After having breakfast we have been informed that we will not do any field trips today, but have lectures and discuss about our projects. The whole morning, Tanya, Dan and Ian gave us really interesting lectures, afterwards we ate and then we sat at the table and each one of us proposed the projects we are interested in. We had a long constructive discussion that fueled us up for thirst of beer! At about 6.00 pm we want to Dan's house, the "Jenga" and the party began! We had beers, music and different kinds of chips! After some beers, the dance come so there was some salsa dancing and a lot of fun! It was a nice break that relaxed us all.
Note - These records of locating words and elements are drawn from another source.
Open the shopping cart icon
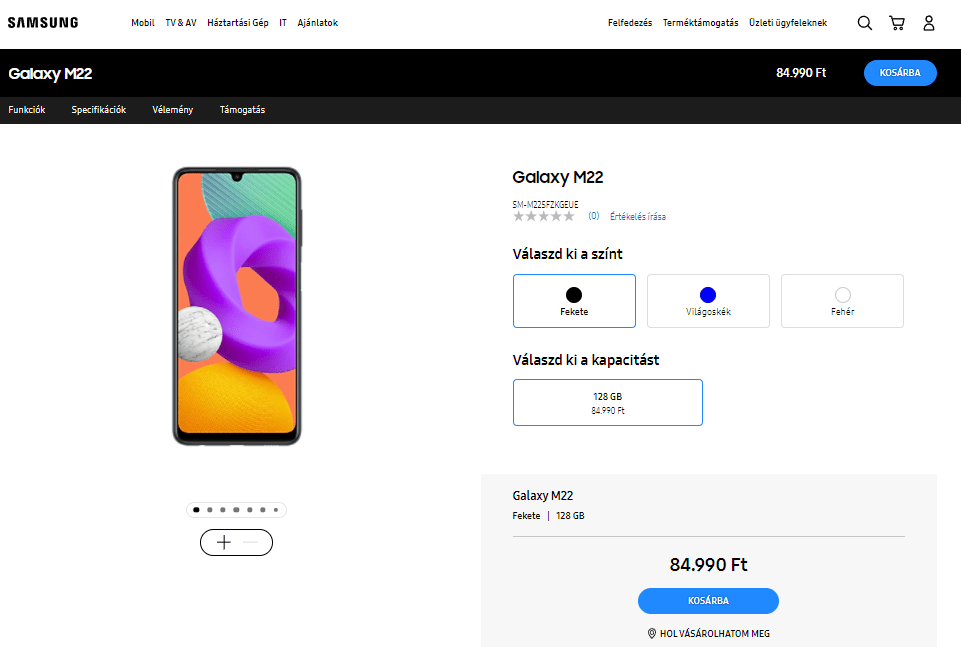 click(897, 23)
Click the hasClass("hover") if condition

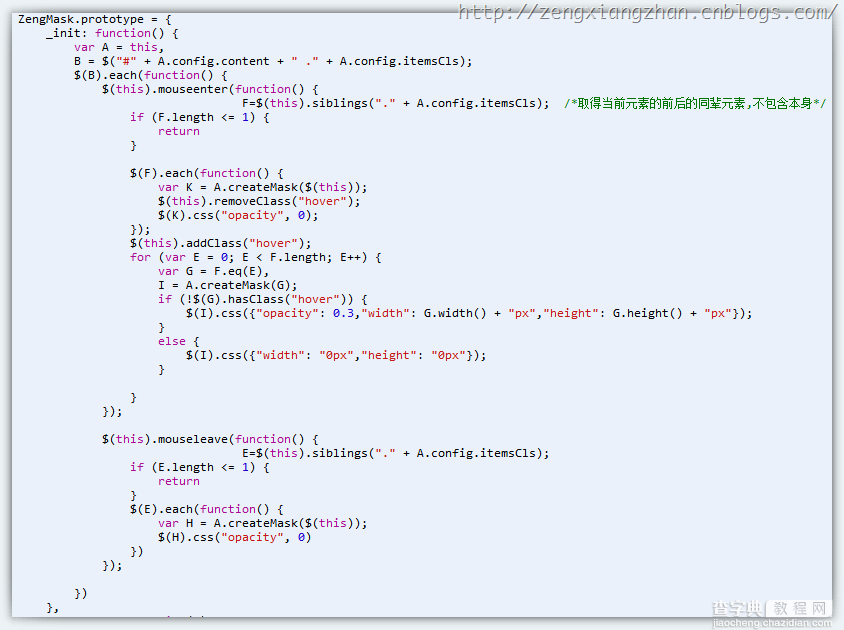click(263, 299)
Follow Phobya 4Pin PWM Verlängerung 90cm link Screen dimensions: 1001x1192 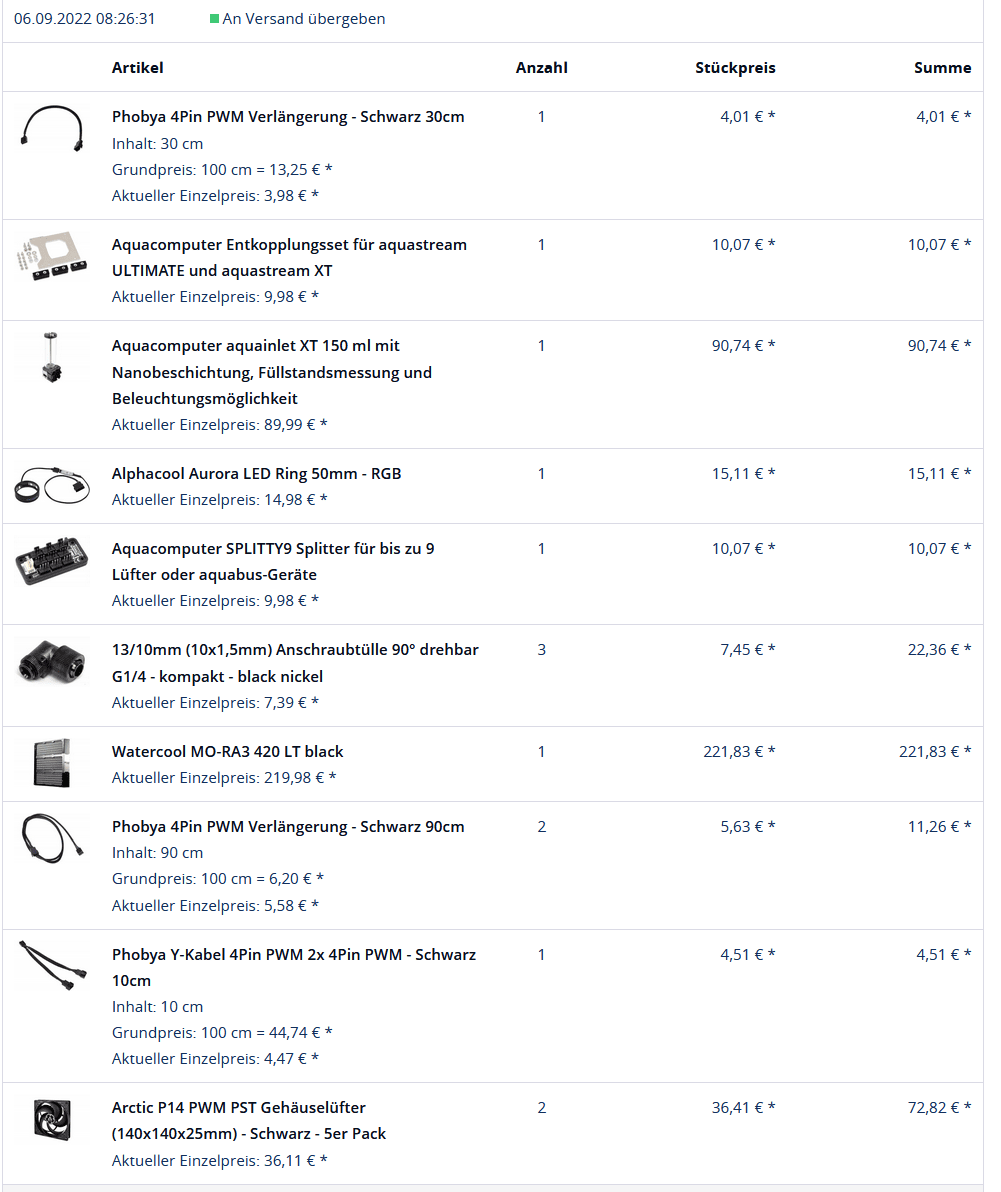tap(288, 827)
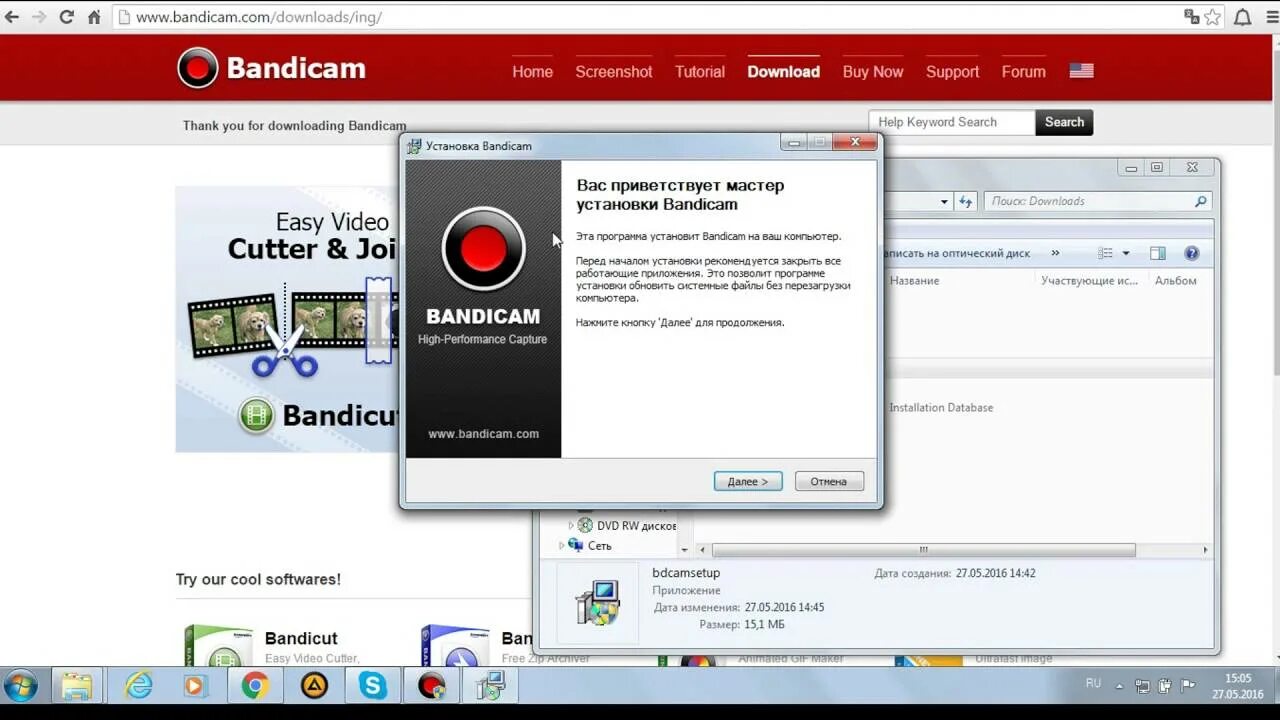Screen dimensions: 1280x720
Task: Open the Tutorial section of the website
Action: (699, 71)
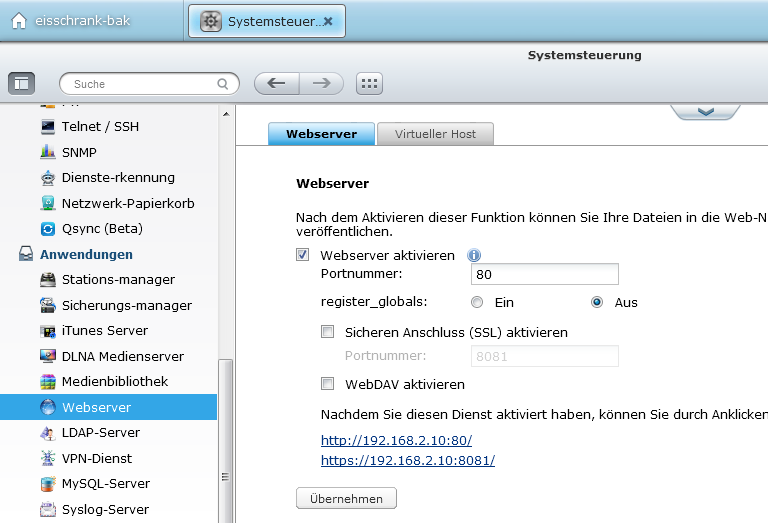The image size is (768, 523).
Task: Toggle the sidebar panel layout icon
Action: pyautogui.click(x=22, y=84)
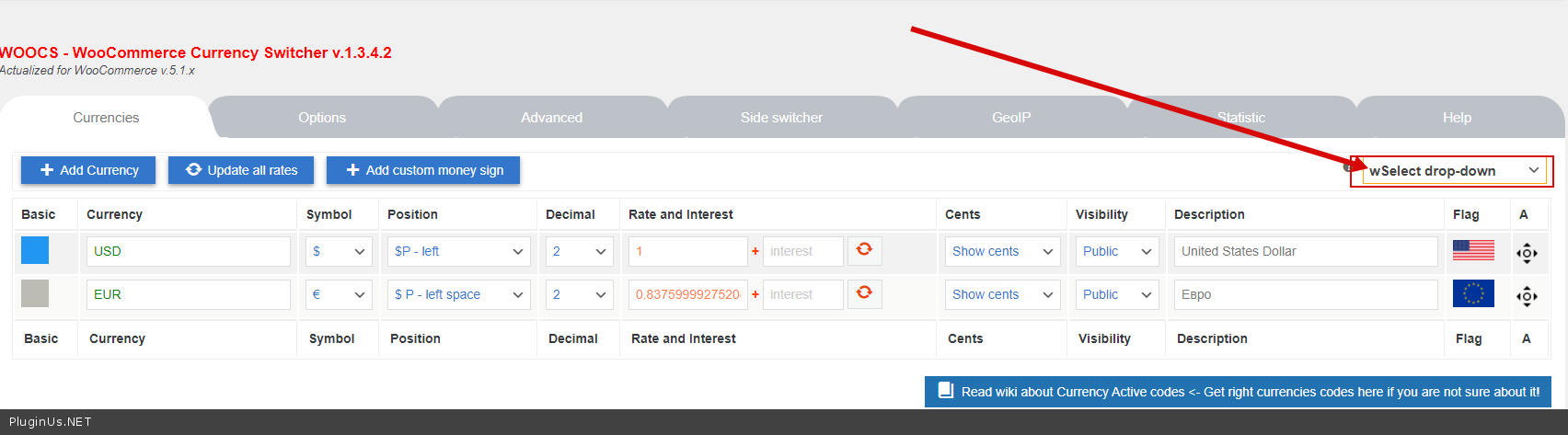Image resolution: width=1568 pixels, height=435 pixels.
Task: Open the EUR Show cents dropdown
Action: click(1002, 294)
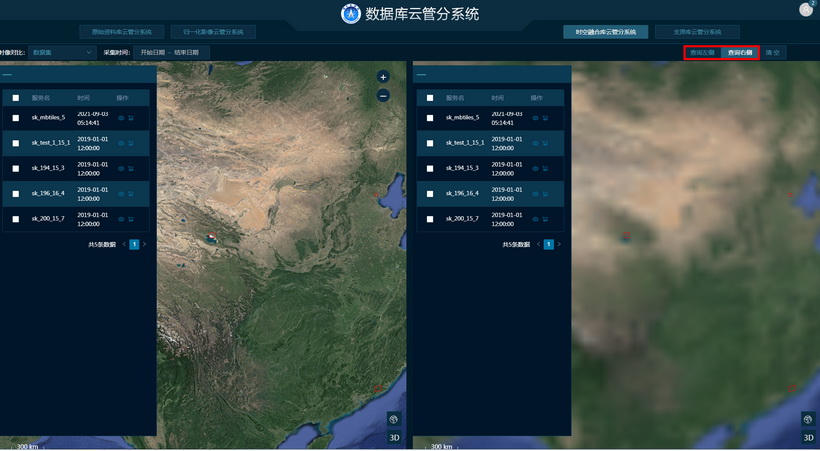The height and width of the screenshot is (451, 820).
Task: Click cart icon for sk_196_16_4 in right panel
Action: pos(545,193)
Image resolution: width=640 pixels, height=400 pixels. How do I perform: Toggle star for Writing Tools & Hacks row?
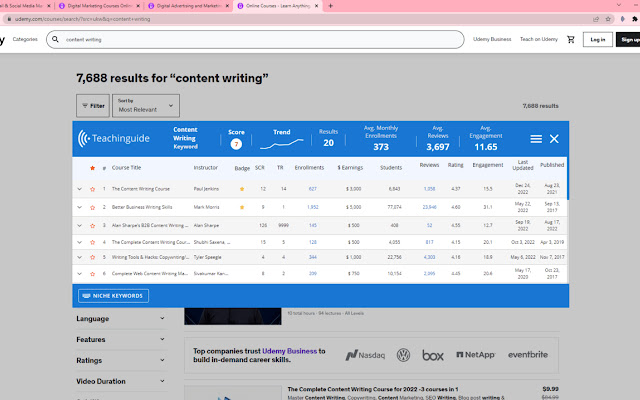92,256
We went to bed at about 23.00 pm and after inspecting (as usual) the bed and the surroundings of the bed (scorpions and tarantulas can be found in these area) I laid into my bed that was covered by the mosquito net. Right about when I was ready to switch off the flashlight, I saw a black spot inside of the mosquito net exactly over my head. I focused to see what that was and I trembled of terror: It was a huge spider, that looked really really dangerous. After the experience with the wasp, I did not wanted to take any risks at all! I jumped out of the bed and thought of ways to kill the insect. In the meantime, because of my agitation, Alex (one of the Kenyan roommates) woke up and I explained him my tragic and dangerous situation! He immediately jumped out of the bed and helped me out! After a coordinated attack on the creature, we managed to take it out, so I finally could rest without worries! I double checked my head mosquito net and the bed before actually sleeping.
Today Dan wanted to drive us more north so we can see sheeps and cattails. The reason was to study the social behavior and the interaction between the different species. We drove almost 1 hour and we finally reached a ranch with some sheeps. On our way we saw elephants and a big group of giraffes - about 25. The shepherd was good and let us take some pictures of him and he also brought the herd closer so we can study it. Locals are really kind and friendly in these area. They are always willing to help and greet you with a big smile when they see you, even if they don't know you. After the sheeps, we went on a big rock and we climbed again and enjoyed the view from up. Andrew found the scull of a dead cow that was in pretty good condition and we took some nice pictures with it!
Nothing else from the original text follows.